··· Supplied passage ···

Yesterday, I said I wasn't going to talk about yesterday's announcement from Wizards of the Coast that the 5e iteration of Basic D&D was going to be released as a free pdf, and when I said that, I meant that I wasn't going to be talking about it today. Many people far smarter than I, I knew, would have things to say about it, even if that thing to say was "enough already!" Of primary interest, I thought, was +Gerardo Tasistro's blog post in which he dared to ask: is it this free release what's important or is it what WotC bothers to do with it? It's a great read and, while I'm not likely to reference the post again, I would totally understand if you took a break from my gibberings and look into it while I wait here patiently. (And yes, I'm aware that Gerardo says plenty more than the little nugget I distilled him down to, but for me, that's the point that grabbed me.)
And so, I will not be talking about how great free D&D rules are for the industry, because you, dear reader, probably already know that. You've probably got the art-free Labyrinth Lord and LotFP's latest Weird Fantasy release and every edition of Swords & Wizardry, which you got for free. You know because we did it first and WotC is copying us (how's THAT for coming full circle, eh?). Well done, OSR community, the side you came down on was the victor in the war for players' (and publishers') consciences, and for that, you deserve a round of applause.
No, the idea of releasing your Basic rules isn't new for the industry, just new for the Subsidiary of Hasbro.
Instead of lamenting particulars of the next edition, I thought I'd tell you how I plan on using it, if I use it at all. Every other edition of D&D I've ever played, I first engaged with the rules as a DM. This time, however, I plan on engaging with the rules as a player, since I'm not particularly jazzed up about the edition. (Sure, I think there's some promise, just not in the "OMG DRAGONZZZZ!" crap WotC & the Kobolds are shoveling down our throats right now.)
But I'll need a DM.
Enter my lovely wife, +Kathryn Muszkiewicz who, for years, has threatened me with learning how to DM. Since the new Starter Set is aimed at teaching board gamers how to DM, she decided that it might just be up her alley. With her learning all of the DM-side stuff, I don't have to worry about it and get to screw around with just the player-side stuff. Which, if we're starting with the Starter Set, would be the Basic rules.
Here's the part where I talk about how I want to use the Basic rules. These rules, as WotC has stated, include everything you need to level one of the "core four" classes from level 1 to 20. I'll cut them a big amount of slack and say that I probably don't care about anything over level 9 or 10 or so (probably less; I can't recall the last character I had over level 6). I want these rules in print, but WotC is only giving them to me in pdf, but that pdf is at least free. Now, these days it's really easy to just upload a file to Lulu.com and have them print you however many copies you want at cost. This is how I have several "all-in-one Moldvay Basic, Cook Expert" books (two in paperback, in hardcover; they're sexy and you should be jealous unless you already have them). So yes, that's how I'll be dealing with the distinct lack of a print Basic: I'll just make my own.

··· Data provided ···

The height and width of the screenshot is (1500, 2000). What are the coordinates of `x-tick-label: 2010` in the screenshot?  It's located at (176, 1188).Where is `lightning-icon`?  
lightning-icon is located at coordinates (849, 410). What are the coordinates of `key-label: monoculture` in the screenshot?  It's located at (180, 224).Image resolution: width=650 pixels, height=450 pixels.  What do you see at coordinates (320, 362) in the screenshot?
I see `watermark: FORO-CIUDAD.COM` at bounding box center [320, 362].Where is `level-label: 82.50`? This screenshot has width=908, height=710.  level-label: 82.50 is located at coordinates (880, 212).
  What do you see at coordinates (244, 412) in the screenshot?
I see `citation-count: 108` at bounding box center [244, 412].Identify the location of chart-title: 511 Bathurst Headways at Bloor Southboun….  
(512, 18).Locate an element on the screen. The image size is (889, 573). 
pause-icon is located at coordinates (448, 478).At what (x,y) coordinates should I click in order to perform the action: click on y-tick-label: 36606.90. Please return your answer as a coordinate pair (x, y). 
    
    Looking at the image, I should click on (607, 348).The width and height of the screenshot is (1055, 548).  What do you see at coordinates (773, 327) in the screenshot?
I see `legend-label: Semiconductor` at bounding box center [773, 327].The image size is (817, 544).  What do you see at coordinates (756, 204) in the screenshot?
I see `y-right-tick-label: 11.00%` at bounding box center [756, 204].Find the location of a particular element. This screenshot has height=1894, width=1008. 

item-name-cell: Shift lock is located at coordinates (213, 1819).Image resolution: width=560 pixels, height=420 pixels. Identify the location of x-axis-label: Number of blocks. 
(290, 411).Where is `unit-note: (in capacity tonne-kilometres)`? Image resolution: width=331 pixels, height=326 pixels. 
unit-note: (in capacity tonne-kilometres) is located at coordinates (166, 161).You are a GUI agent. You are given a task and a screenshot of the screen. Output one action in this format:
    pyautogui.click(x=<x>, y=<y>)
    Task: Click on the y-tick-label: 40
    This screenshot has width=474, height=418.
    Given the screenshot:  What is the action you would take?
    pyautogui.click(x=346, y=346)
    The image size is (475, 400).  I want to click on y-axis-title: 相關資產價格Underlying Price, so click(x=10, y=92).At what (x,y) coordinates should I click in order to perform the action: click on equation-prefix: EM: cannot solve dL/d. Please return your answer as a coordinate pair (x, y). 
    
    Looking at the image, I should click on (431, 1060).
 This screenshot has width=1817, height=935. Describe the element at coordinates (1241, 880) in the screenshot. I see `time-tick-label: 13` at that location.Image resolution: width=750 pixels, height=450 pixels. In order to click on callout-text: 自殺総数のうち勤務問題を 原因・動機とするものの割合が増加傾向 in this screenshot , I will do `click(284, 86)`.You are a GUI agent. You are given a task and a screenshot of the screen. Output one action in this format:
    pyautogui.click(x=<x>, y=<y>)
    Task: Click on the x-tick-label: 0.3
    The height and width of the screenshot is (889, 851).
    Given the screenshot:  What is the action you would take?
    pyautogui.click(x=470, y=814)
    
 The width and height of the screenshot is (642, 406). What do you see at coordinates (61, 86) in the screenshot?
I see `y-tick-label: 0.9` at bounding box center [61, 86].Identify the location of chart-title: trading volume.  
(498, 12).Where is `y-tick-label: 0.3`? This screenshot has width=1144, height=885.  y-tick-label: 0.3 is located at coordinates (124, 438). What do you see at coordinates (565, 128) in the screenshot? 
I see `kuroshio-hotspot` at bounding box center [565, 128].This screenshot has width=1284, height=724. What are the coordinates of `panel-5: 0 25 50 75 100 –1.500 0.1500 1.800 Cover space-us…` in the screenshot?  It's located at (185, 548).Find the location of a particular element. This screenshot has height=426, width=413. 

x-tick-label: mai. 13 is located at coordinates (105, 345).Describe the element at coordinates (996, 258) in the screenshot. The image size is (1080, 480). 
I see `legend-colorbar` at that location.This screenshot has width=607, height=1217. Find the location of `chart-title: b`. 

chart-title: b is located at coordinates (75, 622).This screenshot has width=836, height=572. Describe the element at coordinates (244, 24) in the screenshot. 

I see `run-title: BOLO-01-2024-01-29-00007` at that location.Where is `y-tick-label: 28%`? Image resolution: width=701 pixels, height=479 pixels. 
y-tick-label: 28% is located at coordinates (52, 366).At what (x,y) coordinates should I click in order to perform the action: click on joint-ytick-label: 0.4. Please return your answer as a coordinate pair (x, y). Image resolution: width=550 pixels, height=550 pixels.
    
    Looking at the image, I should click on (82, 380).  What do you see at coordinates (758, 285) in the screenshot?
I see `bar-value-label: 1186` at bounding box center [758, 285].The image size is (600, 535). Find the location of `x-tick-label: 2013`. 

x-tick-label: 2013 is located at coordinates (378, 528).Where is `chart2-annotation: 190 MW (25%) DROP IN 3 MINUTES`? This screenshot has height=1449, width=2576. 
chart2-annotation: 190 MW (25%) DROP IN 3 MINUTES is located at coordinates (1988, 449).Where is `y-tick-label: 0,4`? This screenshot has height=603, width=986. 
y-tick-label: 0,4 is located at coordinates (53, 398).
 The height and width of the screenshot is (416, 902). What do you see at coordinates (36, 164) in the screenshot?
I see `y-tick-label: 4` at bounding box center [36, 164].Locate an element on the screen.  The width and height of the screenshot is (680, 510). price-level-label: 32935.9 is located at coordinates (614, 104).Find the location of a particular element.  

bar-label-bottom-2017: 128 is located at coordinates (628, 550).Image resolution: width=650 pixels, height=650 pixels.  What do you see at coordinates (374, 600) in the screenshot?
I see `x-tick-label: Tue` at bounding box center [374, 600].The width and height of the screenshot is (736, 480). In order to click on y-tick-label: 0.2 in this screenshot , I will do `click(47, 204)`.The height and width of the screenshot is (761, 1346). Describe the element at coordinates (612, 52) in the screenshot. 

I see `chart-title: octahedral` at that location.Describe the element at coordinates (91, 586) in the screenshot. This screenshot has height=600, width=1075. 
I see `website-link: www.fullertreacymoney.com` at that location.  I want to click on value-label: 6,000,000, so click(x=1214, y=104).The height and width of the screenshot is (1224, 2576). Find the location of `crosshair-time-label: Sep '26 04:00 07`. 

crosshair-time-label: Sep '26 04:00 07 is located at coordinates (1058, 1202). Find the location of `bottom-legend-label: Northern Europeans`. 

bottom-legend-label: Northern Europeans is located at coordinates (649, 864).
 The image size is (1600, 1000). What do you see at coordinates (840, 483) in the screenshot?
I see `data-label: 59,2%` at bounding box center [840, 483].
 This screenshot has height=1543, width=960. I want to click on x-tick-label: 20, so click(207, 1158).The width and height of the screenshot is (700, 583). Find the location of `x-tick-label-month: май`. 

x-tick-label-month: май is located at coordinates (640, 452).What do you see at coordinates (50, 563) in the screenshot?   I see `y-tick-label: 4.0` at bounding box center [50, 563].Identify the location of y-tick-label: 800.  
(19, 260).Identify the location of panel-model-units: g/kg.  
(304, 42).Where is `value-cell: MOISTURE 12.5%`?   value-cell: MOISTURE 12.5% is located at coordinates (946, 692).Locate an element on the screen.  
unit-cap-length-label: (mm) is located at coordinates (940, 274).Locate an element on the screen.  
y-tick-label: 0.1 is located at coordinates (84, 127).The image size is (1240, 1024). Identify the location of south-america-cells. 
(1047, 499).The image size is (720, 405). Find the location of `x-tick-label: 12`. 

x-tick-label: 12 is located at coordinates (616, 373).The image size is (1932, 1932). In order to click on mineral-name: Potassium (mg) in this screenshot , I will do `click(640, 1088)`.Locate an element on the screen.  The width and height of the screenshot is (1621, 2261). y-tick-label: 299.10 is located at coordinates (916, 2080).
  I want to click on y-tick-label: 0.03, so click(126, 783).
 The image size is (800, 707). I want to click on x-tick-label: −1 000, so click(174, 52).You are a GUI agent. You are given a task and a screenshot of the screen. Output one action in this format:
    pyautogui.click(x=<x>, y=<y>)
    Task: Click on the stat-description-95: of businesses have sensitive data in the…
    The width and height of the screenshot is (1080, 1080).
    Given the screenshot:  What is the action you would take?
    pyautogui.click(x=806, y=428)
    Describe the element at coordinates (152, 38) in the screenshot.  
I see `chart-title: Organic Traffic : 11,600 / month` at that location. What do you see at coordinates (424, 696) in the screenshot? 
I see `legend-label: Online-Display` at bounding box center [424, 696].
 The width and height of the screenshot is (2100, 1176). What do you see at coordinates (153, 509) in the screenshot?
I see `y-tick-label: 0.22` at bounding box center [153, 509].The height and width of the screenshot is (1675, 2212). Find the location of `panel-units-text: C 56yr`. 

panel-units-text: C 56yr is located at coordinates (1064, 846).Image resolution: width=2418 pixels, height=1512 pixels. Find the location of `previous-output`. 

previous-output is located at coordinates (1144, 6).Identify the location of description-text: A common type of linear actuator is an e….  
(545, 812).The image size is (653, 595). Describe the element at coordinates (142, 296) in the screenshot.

···

Tasks to carry out |
a: In the blog post about Basic D&D, extract the text from "Here's the part" up to and including "make my own.".
b: In the blog post about Basic D&D, who will serve as DM so that the writer can approach the new edition as a player?
c: Can you rewrite the paragraph of the blog post about Basic D&D that begins "Here's the part where I talk about how I want to use the Basic rules" as a short list that keeps its main facts?

Task-by-task answers |
a:
Here's the part where I talk about how I want to use the Basic rules. These rules, as WotC has stated, include everything you need to level one of the "core four" classes from level 1 to 20. I'll cut them a big amount of slack and say that I probably don't care about anything over level 9 or 10 or so (probably less; I can't recall the last character I had over level 6). I want these rules in print, but WotC is only giving them to me in pdf, but that pdf is at least free. Now, these days it's really easy to just upload a file to Lulu.com and have them print you however many copies you want at cost. This is how I have several "all-in-one Moldvay Basic, Cook Expert" books (two in paperback, in hardcover; they're sexy and you should be jealous unless you already have them). So yes, that's how I'll be dealing with the distinct lack of a print Basic: I'll just make my own.

b: Kathryn Muszkiewicz, the writer's wife.

c:
- WotC says the Basic rules include everything needed to level one of the "core four" classes from 1 to 20.
- I probably don't care about anything past level 9 or 10, and I can't recall my last character above level 6.
- I want the rules in print, but WotC offers them only as a free pdf.
- Lulu.com will print an uploaded file at cost, which is how I got several all-in-one Moldvay Basic/Cook Expert books.
- So I'll make my own print copy of Basic.